▶ À FAIRE:
(a) Relevez, dans le passage choisi, chaque type d'économie mentionné ainsi que l'instance qu'il réclame comme dominante.
(b) D'après le passage choisi, de quelle double manière fonctionne la détermination en dernière instance par l'économie sur le processus de production de film ?

▶ PASSAGE CHOISI:
- - -

Pour voir comment s’exerce ici cette détermination il nous faut partir de quelques remarques élémentaires. Notons d’abord que l’économie qui est déterminante ce n’est pas la base économique du film (que nous avons définie seulement comme surdéterminante) mais la pratique économique au sens strict, c’est-à-dire la pratique qui a pour matière première la nature (fer, bois, etc.) et pour produits finis des produits économiques, et dont les moyens de productions (forces productives) sont des hommes et des machines. La spécification historique du rapport de production (hommes/machines) déterminent des rapports sociaux (classes définies et hiérarchisées selon le double rapport de propriété et d’appropriation). Ces rapports sociaux déterminent une formation sociale : structure économique/superstructure juridico-politique/superstructure idéologique. La détermination économique en dernière instance détermine laquelle des instances sociales domine les autres. L’économie féodale, par exemple, réclame que la dominante soit l’idéologie (la religion très précisément) tandis que l’économie capitaliste réclame que ce soit l’économique et l’économie socialiste que ce soit la politique.

Un film n’est pas produit en dehors d’une formation sociale, même si son procès de production se déroule selon d’autres règles de développement que celles qui régissent le développement d’une formation sociale. La détermination en dernière instance par l’économie va s’exercer sur le processus de production de film par le relais de la structure sociale dans laquelle il est historiquement produit et va fonctionner comme demande et comme censure. Selon par exemple, que cette formation sociale est dominée par l’économie ou par le politique le film sera réclamé comme objet esthétique à effet idéologique-économique ou à effet idéologique-politique, car, bien sûr, on le montrera plus loin, l’effet du film se produit d’abord dans l’instance idéologique. Ainsi la détermination économique c’est la détermination de la valeur d’usage. Selon les cas, il aura une valeur d’usage économique ou une valeur d’usage politique.

- - -

▶ EXTRAIT DE DONNÉES:
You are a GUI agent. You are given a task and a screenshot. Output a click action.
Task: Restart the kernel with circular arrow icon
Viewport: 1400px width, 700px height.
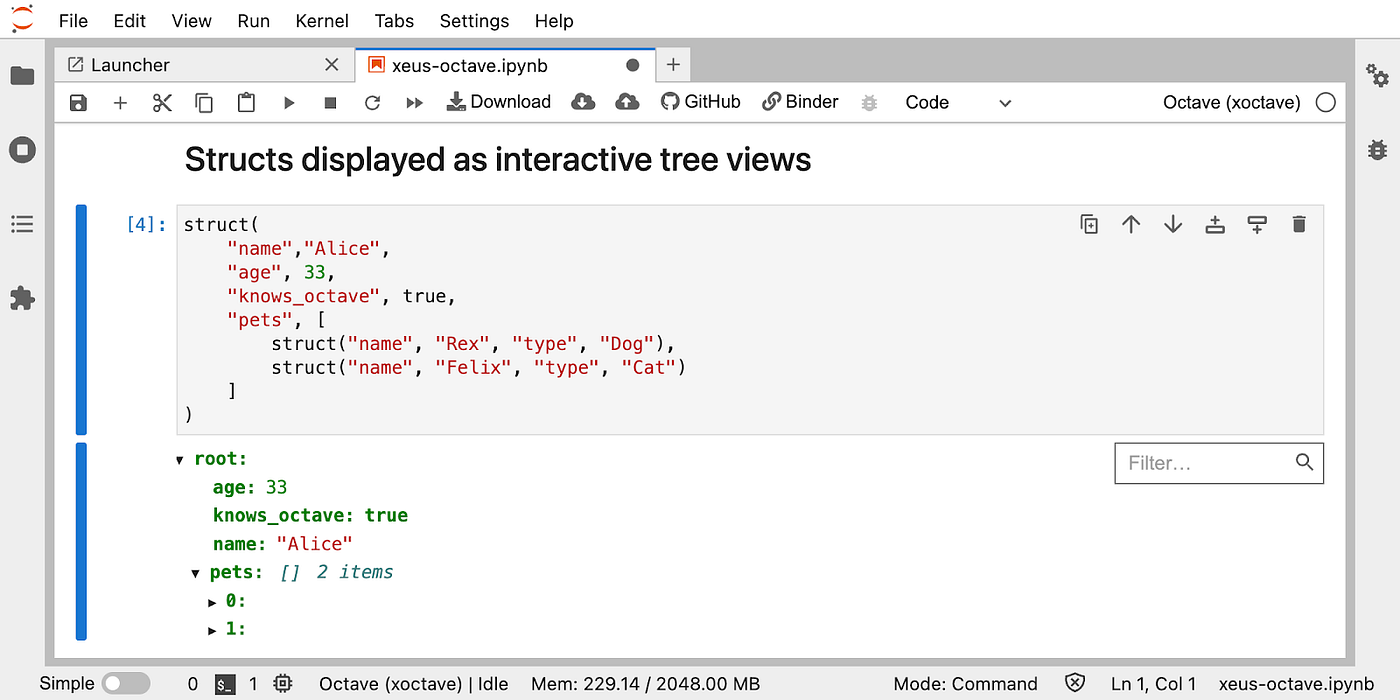[x=372, y=102]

- - -

▶ CORRIGÉS COMPLETS:
(a)
- Économie féodale : l'idéologie (la religion très précisément)
- Économie capitaliste : l'économique
- Économie socialiste : la politique

(b) Elle fonctionne comme demande et comme censure.